BEGIN Data shown

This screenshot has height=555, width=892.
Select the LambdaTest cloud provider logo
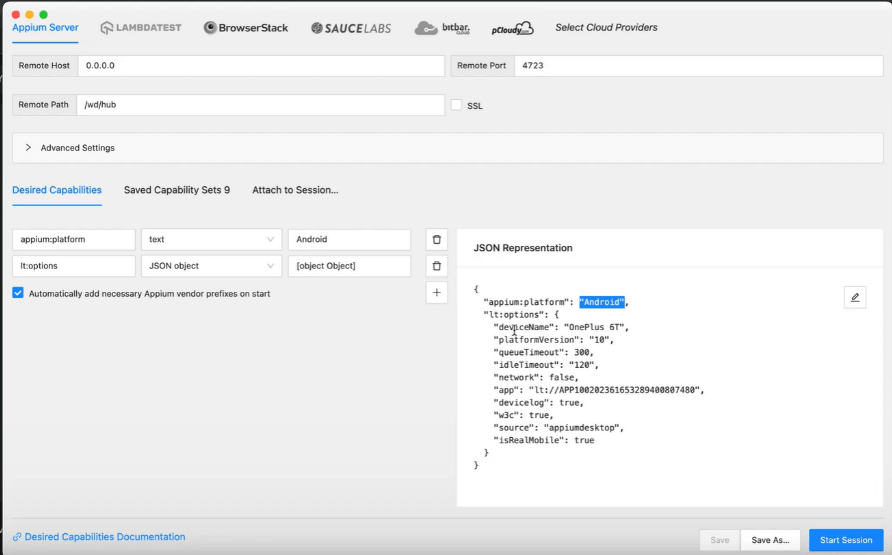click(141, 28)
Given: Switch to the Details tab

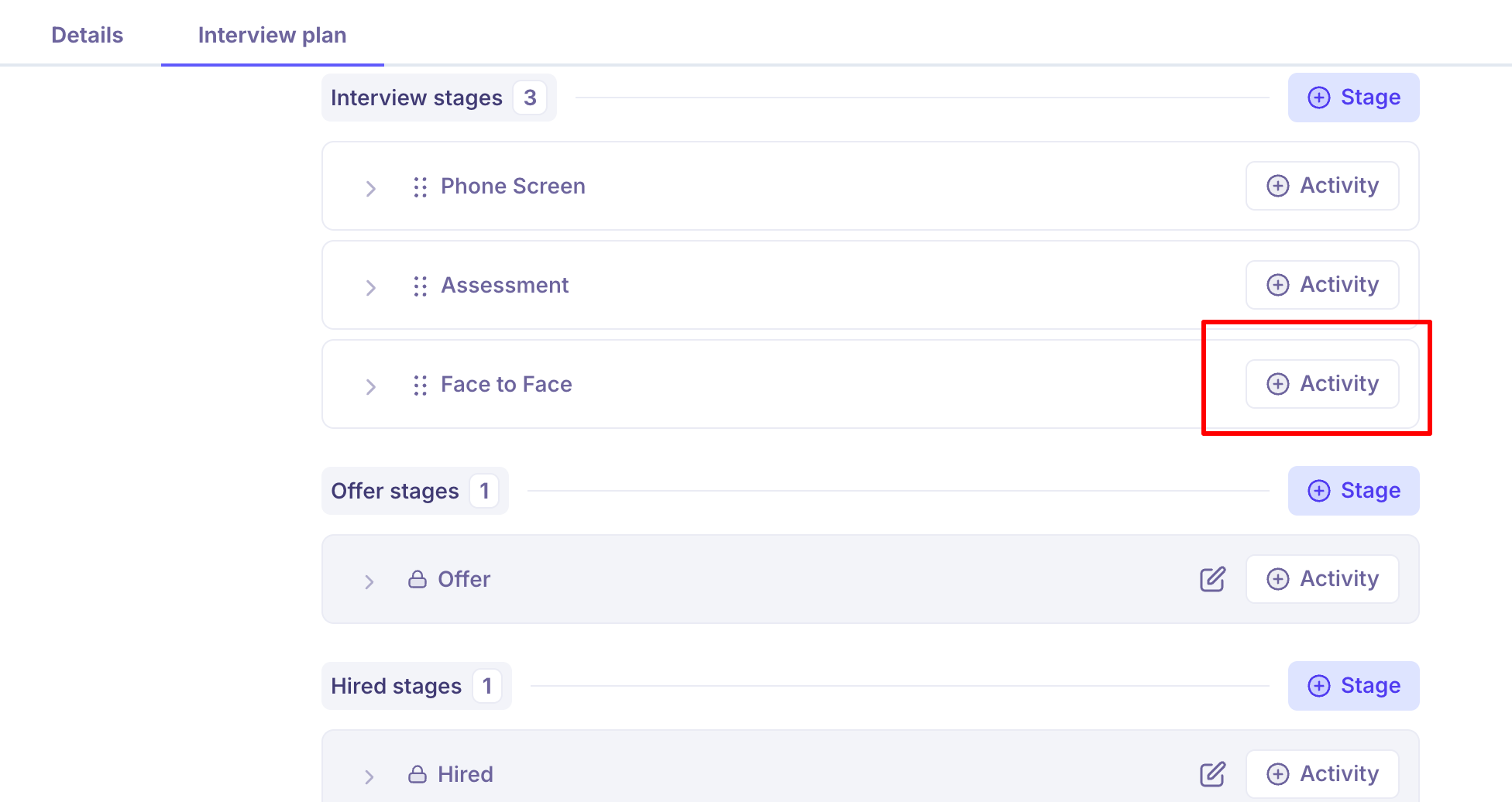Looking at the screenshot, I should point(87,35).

END Data shown
BEGIN Data shown

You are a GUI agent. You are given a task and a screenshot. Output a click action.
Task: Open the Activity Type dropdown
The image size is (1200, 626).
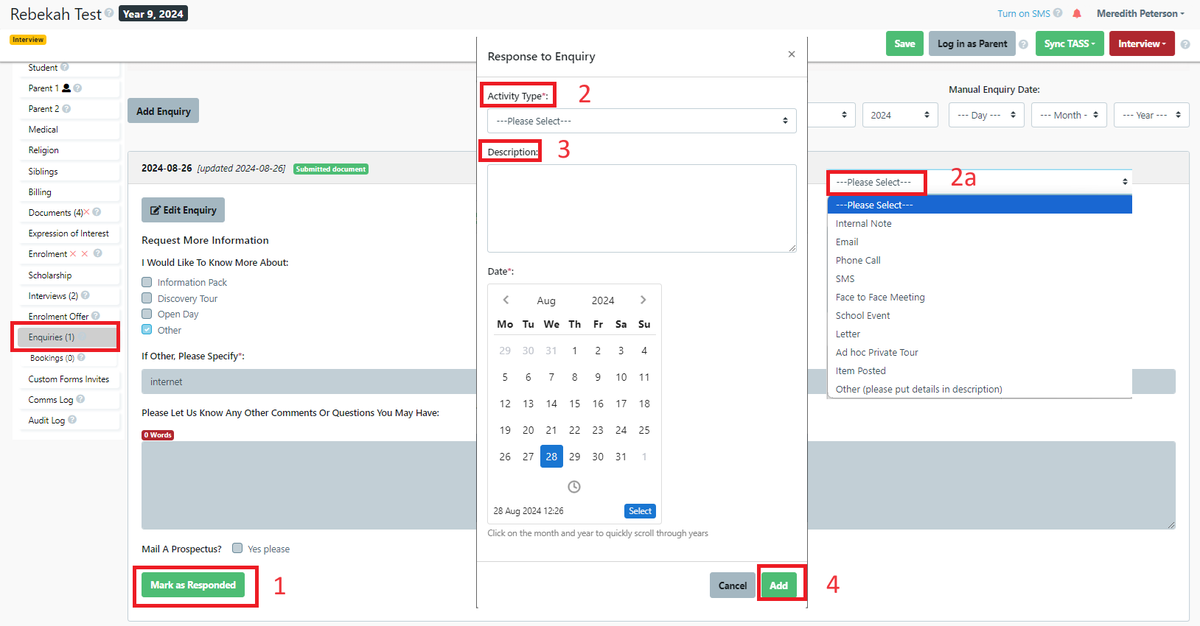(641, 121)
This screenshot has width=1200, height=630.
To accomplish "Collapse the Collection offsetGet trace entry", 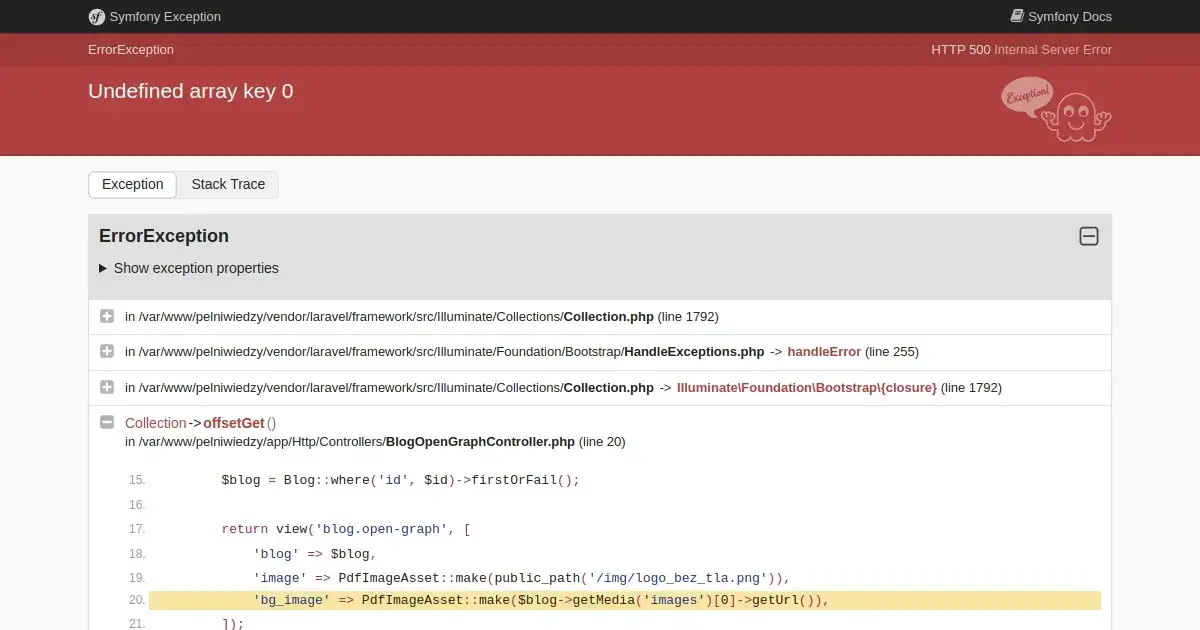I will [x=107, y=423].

END Data shown

Lines wanted from the entries above: the one with "You are a GUI", the one with "This screenshot has width=1200, height=630.", and all lines between. Please copy them exactly, without the pictures and without anything else.

You are a GUI agent. You are given a task and a screenshot. Output a click action.
Task: Open the Activity Type dropdown
The image size is (1200, 626).
(641, 121)
This screenshot has width=1200, height=630.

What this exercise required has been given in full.